Figure 4. Changes in the basins of attraction of the continuous model with respect to the Boolean model.

Color map of the probability P(n|m) that a microscopic configuration whose associated Boolean configuration belongs to the basin of attraction of attractor m, ends up in attractor n using Glass dynamics. Note that the main transitions occur along the diagonal where attractors are reached by both dynamics (Boolean and Glass); however, the non-diagonal elements indicate that two microscopic configurations that correspond to the same Boolean configuration may end up in different attractors.

Figure 5. Effects of the choice of the relaxation time on Glass dynamics with noise.

Two typical realizations of Glass dynamics for a given gene x_n showing that the choices of the relaxation time τ and the perturbation time Δt_p do not affect the qualitative dynamics, so long as Δt_p>τ. Both trajectories started from the same initial conditions, and were followed through the same set of perturbations. The black trajectory corresponds to Δt_p = 2.5 and τ = 1, whereas the red trajectory corresponds to Δt_p = 2.5 and τ = 1/20.

Figure 6. Temporal sequence of cell-fate attainment patterns under the Glass dynamics with noise.

Maximum relative probability (“Y” axis) of attaining each attractor as a function of iteration number or time (“X” axis). (A) The maxima of the cell-fate curves are attained in a particular sequence in time, which in this case is sepal, petal, stamen, and carpel. Parameters used: dt = 0.01, τ = 1, and Δt_p = 2.5. (B) When the simulations mimic the Boolean case (dt = 1, τ = 1 and Δt_p = 1; see Results and Methods), a temporal pattern identical to that of the Boolean dynamics was obtained, with a sequence of sepal, petal, carpel and stamen. The noise used in both cases was η = 0.03. Although the Boolean and Glass dynamics need not coincide in general, for the case of the A. thaliana GRN, both models provide similar predictions. Simulations show that the order of emergence of the stamen and carpel maxima, as compared to the Boolean model, may depend on the precise values of the kinetic constants.

Figure 7. Schematic representation of the epigenetic landscape generated by a stochastic exploration of the GRN for flower development.

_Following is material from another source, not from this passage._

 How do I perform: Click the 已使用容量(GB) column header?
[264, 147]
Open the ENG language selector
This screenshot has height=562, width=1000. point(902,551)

This schematic landscape is equivalent to the Epigenetic Landscape proposed by C.H. Waddington (1957). Basins comprise the cell genetic configurations that lead to attractors (in this case, gene arrays characteristic of floral organ primordial cell-types: Sepals, petals, stamens, and carpels. See Figure 1 and Discussion). Each cell fate is associated to the GRN configuration corresponding to each of the attractors. The arrows represent transitions among attractors. The transition from inflorescence to sepal attractor might be biased or determined by an inducer. The numbers associated to the arrows represent the sequence of transitions among attractors: From sepals to petals, and then to carpels and stamens.